Kagan urged Justice Marshall to vote against hearing the District of Columbia man’s appeal. The man’s “sole contention is that the District of Columbia’s firearms statutes violate his constitutional right to ‘keep and bear arms,’” Kagan wrote. “I’m not sympathetic.”
In a 5-4 decision in 2008, the Supreme Court ruled that the Constitution protects individual gun rights in District of Columbia v. Heller, overturning the District of Columbia’s handgun ban. It would not have been so, had Kagan been on that court. Kagan is described as one who works strategically to thwart the agenda of a more conservative majority.
Kagan’s views on the our constitutionally protected First Amendment freedom of speech, can be summed up in these words while answering questions on gun rights during her confirmation hearing as solicitor general: “Once again, there is no question, after Heller, that the Second Amendment guarantees individuals the right to keep and bear arms and that this right, like others in the Constitution, provides strong although not unlimited protection against governmental regulation.”
Get that? American citizens’ freedom of speech enjoys “Strong although not unlimited protection against governmental regulation.”

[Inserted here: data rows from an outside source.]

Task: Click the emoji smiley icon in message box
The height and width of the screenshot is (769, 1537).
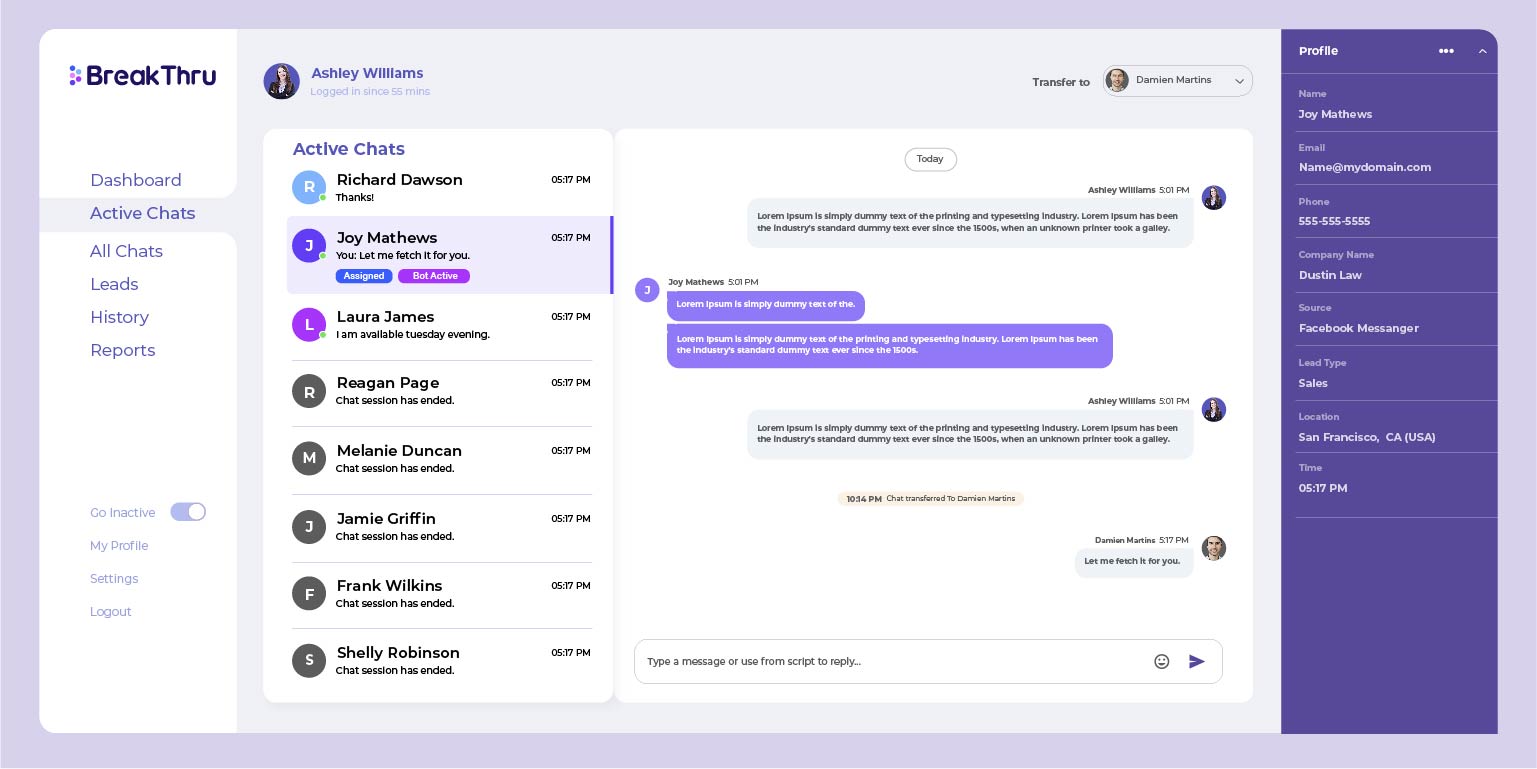Action: [1161, 661]
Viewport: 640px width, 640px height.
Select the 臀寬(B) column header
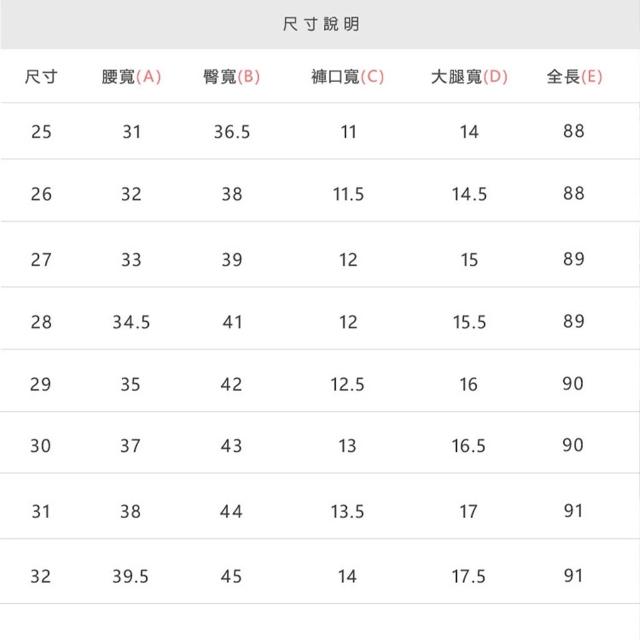pos(231,77)
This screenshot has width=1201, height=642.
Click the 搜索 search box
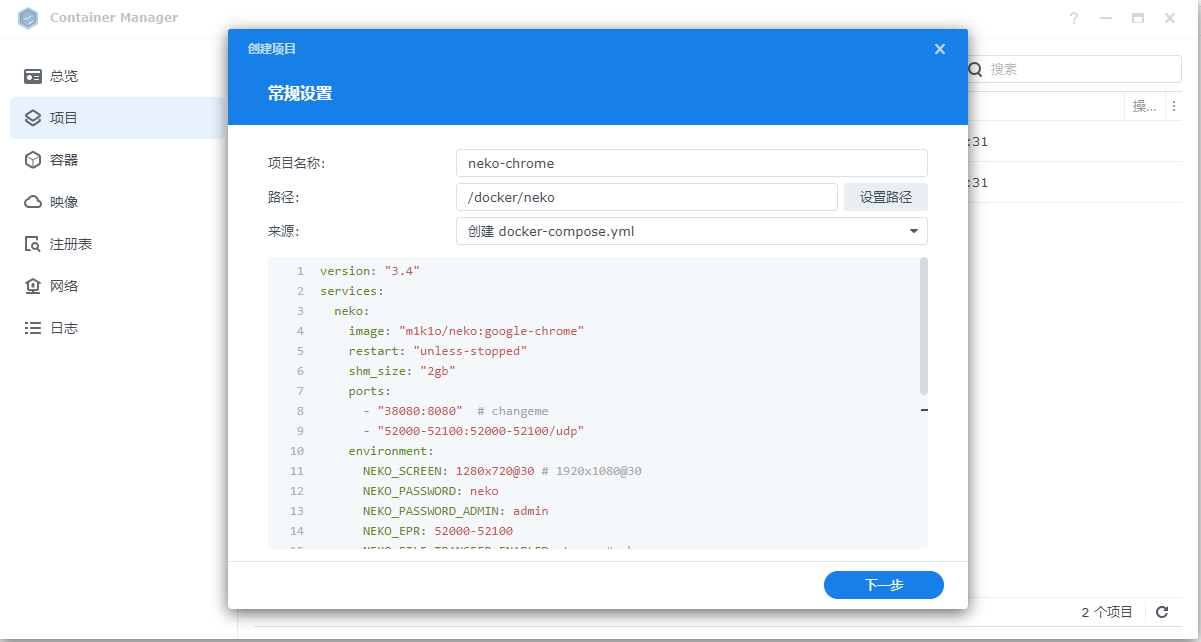(x=1082, y=69)
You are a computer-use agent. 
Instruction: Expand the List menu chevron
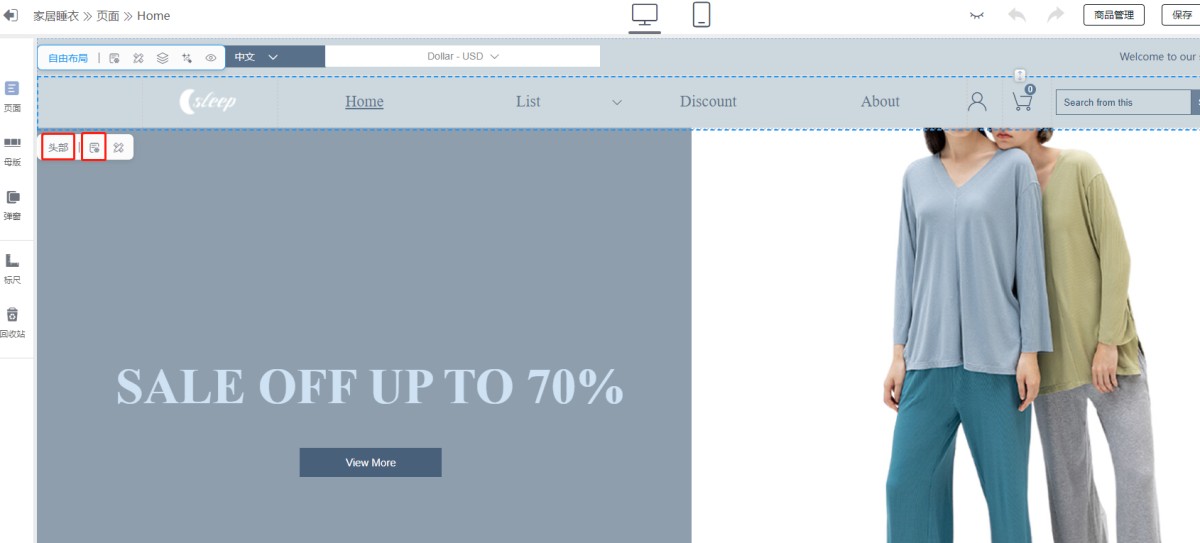pos(617,102)
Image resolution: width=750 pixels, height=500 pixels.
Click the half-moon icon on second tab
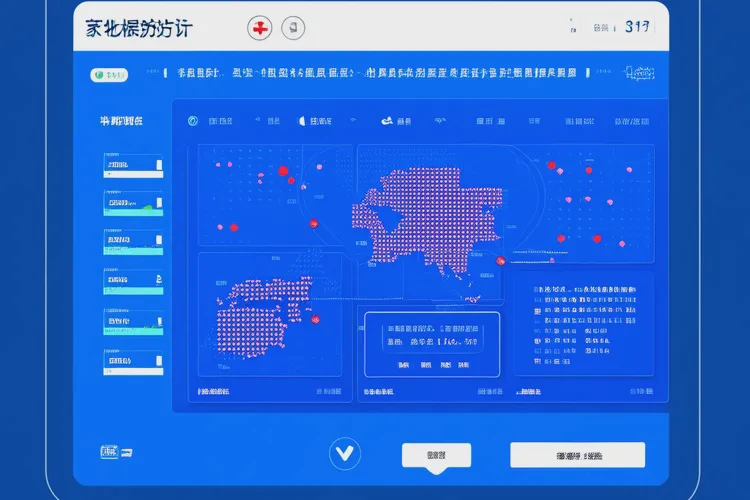point(301,122)
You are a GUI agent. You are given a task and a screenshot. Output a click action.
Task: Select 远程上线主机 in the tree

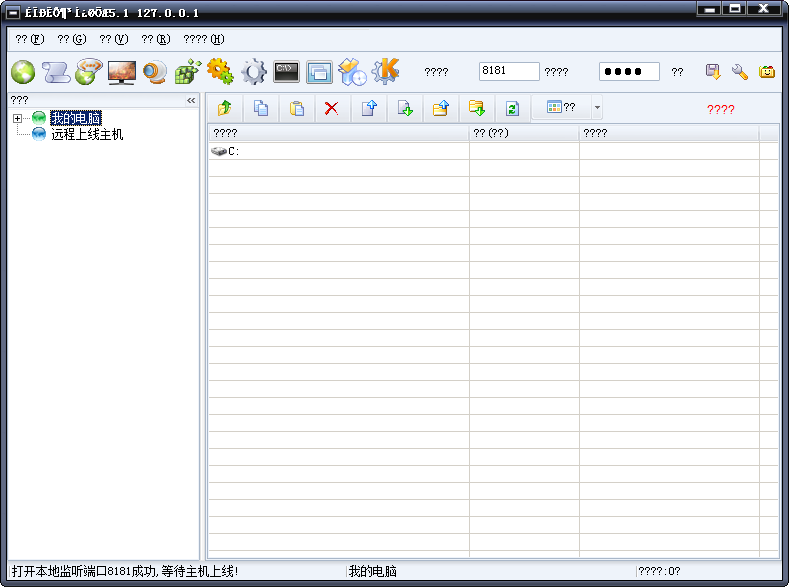click(87, 134)
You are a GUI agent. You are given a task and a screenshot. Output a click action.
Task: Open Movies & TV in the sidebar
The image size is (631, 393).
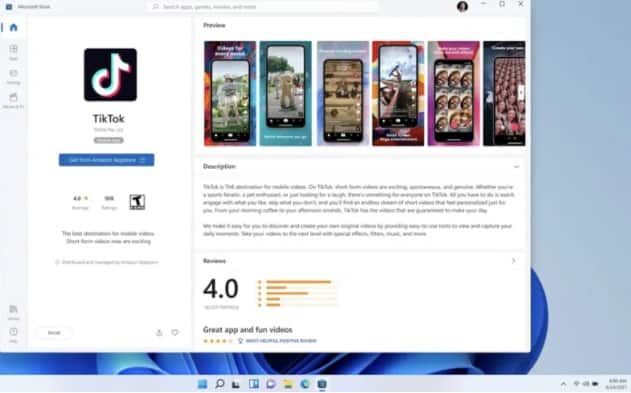pos(13,101)
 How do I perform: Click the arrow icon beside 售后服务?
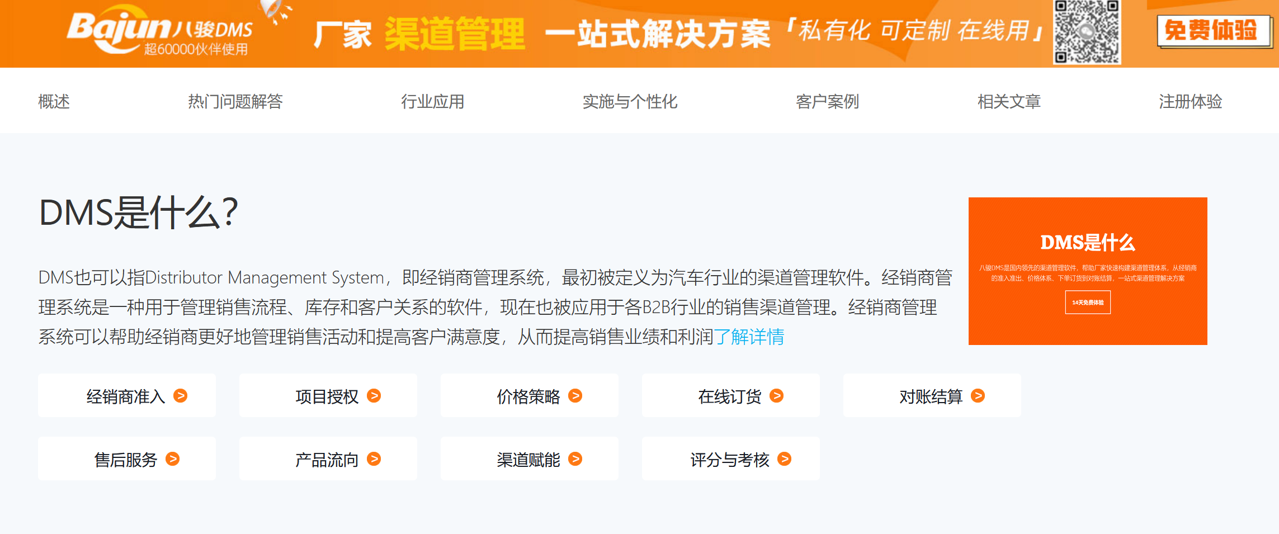[x=173, y=459]
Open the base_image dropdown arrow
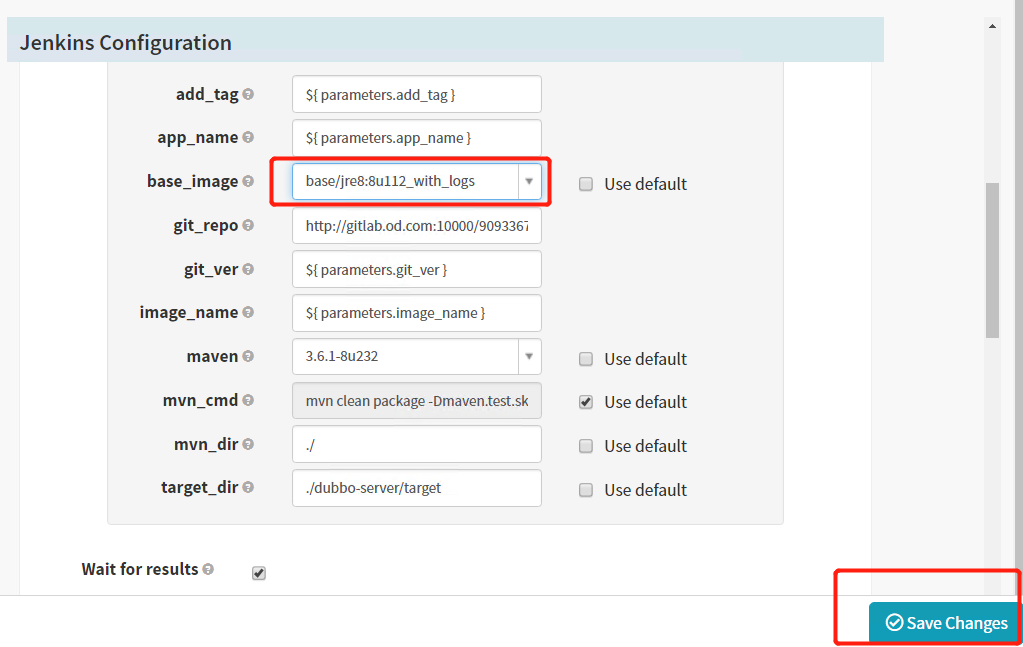 529,182
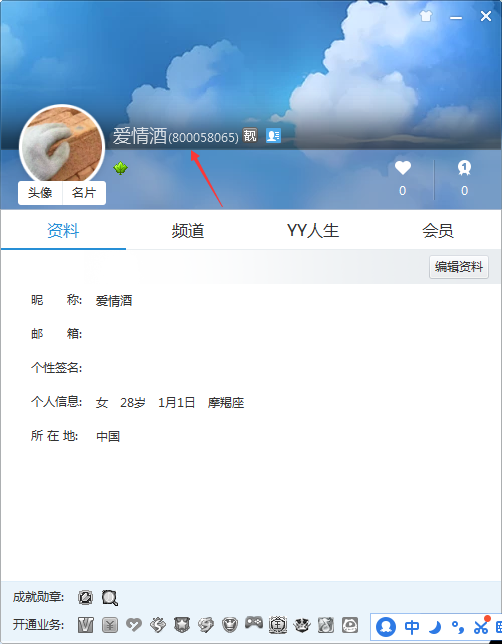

Kagan’s leftist views are deeply ingrained. This commentary, titled Nov. 10, 1980: Fear and loathing in Brooklyn, was authored by Elena Kagan (Class of ’81) during her tenure as editorial chairman at The Daily Princetonian. It was published immediately after Ronald Reagan’s victory, and includes these telling insights:
Looking back on last Tuesday [when Ronald Reagan won the presidency], I can see that our gut response — our emotion-packed conclusion that the world had gone mad, that liberalism was dead and that there was no longer any place for the ideals we held or the beliefs we espoused — was a false one. In my more rational moments, I can now argue that the next few years will be marked by American disillusionment with conservative programs and solutions, and that a new, revitalized, perhaps more leftist left will once again come to the fore.